El plan de 15 puntos bajo el velo del silencio
En medio de estas declaraciones cruzadas, la Casa Blanca ha optado por la ambigüedad, evitando confirmar si la Administración Trump ha entregado un plan de 15 puntos a Irán para detener su ofensiva. A pesar de esta reticencia, fuentes citadas por el canal estatal iraní Press TV, que incluyen a un alto funcionario político y de seguridad, aseguran que dicha propuesta fue rechazada por Teherán, al considerarla «excesiva» y reafirmando que Irán «dictará los términos del fin de la guerra». La falta de transparencia oficial solo añade más capas de incertidumbre a la situación.
Lo que falta aclarar
- ¿Cuál es la verdadera naturaleza de los «contactos» que la Casa Blanca asegura están «en marcha», si el ministro de Exteriores iraní niega categóricamente la existencia de negociaciones o conversaciones?
- Si Irán niega un diálogo formal, ¿qué contenido específico tienen los «mensajes» desde Washington que Abbas Araqchi sí reconoce, y por qué no son considerados parte de una negociación?
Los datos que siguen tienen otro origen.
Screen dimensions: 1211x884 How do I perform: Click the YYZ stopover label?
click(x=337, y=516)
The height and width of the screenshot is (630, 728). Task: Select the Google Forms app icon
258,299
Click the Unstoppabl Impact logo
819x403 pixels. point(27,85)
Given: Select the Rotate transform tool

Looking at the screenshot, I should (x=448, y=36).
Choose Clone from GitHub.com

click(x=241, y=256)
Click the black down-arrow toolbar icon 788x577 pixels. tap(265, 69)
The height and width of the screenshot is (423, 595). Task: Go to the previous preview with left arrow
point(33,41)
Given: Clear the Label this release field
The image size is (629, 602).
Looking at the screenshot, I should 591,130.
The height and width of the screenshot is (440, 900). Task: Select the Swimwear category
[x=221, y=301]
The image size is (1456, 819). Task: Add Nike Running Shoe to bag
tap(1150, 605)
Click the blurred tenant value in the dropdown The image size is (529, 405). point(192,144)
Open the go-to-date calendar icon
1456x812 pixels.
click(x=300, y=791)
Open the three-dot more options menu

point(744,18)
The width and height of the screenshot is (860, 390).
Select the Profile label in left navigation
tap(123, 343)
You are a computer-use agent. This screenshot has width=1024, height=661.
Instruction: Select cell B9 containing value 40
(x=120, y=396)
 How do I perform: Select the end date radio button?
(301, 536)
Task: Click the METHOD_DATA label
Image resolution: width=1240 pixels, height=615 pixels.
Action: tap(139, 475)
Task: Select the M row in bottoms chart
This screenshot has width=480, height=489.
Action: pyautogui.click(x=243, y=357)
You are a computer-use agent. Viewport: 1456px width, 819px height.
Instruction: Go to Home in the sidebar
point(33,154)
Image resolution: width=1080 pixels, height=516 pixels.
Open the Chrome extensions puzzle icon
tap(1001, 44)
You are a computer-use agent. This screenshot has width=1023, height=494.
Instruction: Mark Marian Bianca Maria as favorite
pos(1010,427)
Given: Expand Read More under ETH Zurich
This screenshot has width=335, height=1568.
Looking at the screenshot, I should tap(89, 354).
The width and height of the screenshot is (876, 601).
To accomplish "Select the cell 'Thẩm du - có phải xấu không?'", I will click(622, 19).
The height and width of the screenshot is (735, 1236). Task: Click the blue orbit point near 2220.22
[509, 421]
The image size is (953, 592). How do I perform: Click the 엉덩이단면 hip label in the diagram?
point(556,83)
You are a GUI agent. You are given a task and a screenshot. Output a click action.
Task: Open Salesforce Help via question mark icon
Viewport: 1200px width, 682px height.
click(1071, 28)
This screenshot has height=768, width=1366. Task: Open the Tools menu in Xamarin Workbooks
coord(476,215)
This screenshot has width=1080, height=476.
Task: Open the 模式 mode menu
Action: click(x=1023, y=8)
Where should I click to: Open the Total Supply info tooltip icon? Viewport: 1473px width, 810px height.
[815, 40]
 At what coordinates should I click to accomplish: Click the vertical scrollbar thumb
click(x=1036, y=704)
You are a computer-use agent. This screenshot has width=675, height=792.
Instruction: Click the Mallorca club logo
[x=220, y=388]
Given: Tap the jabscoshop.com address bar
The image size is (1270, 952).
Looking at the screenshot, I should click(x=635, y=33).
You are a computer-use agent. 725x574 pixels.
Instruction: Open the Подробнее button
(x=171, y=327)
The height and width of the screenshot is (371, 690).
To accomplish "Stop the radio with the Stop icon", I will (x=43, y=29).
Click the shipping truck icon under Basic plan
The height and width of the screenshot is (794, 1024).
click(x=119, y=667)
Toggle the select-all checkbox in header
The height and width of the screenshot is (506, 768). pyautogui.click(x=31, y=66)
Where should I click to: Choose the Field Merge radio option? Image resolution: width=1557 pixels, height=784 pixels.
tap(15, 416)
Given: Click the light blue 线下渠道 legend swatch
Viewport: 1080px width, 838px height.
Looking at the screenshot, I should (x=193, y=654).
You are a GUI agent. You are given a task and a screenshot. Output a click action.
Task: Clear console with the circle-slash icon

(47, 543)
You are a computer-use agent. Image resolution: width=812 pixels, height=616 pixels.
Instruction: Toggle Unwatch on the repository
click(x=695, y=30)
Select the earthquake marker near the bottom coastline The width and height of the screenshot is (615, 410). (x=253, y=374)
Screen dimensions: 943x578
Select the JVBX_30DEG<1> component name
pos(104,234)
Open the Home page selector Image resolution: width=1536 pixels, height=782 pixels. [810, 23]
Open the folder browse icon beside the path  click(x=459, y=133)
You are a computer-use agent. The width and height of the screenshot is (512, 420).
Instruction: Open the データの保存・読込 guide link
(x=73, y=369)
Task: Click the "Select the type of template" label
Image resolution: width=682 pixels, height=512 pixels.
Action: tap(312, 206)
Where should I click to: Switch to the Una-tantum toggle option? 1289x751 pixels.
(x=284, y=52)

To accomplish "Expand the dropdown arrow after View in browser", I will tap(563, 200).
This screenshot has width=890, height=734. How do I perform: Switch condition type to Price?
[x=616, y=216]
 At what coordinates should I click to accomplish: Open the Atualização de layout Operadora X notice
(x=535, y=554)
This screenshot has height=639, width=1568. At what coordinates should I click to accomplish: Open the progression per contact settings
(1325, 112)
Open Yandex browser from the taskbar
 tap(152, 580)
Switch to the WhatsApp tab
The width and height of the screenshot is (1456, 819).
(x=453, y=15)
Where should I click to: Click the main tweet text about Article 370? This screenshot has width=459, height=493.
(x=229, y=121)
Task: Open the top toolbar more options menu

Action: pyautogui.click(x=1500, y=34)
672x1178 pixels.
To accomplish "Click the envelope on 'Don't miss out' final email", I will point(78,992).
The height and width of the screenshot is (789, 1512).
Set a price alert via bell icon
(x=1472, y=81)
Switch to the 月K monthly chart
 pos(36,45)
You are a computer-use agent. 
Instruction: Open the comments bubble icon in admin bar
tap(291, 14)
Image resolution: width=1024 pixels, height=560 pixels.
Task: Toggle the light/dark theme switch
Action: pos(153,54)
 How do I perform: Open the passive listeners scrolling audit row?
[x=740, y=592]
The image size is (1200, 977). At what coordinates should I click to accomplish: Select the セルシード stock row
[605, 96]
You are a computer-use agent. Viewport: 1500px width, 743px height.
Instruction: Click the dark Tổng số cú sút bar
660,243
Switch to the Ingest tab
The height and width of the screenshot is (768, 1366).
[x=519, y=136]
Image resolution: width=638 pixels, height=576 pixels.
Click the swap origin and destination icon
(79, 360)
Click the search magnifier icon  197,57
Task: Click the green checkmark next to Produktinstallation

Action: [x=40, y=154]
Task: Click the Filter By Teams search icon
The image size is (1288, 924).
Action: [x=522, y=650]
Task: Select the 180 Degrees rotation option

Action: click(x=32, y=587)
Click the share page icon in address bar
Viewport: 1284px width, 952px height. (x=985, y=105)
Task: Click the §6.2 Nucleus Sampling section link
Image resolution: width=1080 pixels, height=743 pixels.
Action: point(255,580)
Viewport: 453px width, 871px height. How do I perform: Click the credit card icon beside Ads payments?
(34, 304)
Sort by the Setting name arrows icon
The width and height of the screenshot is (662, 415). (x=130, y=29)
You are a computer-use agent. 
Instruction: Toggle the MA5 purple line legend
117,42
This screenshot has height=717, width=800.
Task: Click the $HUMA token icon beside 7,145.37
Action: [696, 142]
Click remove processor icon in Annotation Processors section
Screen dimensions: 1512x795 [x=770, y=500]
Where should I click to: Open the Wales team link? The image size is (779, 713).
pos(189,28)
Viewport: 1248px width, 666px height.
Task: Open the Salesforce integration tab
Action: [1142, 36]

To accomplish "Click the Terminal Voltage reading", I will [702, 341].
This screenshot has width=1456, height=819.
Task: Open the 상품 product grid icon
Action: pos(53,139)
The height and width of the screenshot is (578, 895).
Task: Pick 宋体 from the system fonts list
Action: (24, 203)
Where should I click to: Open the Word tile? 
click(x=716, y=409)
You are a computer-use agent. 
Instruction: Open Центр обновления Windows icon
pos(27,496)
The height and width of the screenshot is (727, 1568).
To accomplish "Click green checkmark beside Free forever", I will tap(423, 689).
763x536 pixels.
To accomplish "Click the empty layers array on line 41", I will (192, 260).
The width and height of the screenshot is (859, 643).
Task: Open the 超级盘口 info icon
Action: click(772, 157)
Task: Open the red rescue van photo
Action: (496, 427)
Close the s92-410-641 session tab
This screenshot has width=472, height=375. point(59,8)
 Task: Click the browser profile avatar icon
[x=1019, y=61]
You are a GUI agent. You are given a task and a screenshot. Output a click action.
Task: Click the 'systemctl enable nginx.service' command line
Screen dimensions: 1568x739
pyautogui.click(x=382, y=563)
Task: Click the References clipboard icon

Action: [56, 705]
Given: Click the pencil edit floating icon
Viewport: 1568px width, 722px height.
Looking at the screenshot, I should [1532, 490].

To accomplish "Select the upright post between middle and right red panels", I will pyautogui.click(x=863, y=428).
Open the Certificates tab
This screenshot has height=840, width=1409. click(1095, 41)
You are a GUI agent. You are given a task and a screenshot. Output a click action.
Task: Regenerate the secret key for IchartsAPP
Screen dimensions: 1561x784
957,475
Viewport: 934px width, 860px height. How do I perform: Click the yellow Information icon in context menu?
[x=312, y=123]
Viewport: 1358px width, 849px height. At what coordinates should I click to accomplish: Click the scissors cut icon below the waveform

- ¿Sobre qué bases fácticas el presidente Trump afirma que Irán ha sido «militarmente aniquilada» y sin capacidad de recuperación, y cómo esta evaluación se alinea con una supuesta disposición iraní a «rogar» por un acuerdo?
- ¿Por qué la Casa Blanca evita confirmar la existencia y el contenido de un plan de 15 puntos, cuya filtración a Press TV sugiere una propuesta unilateral y «excesiva» a ojos de Teherán?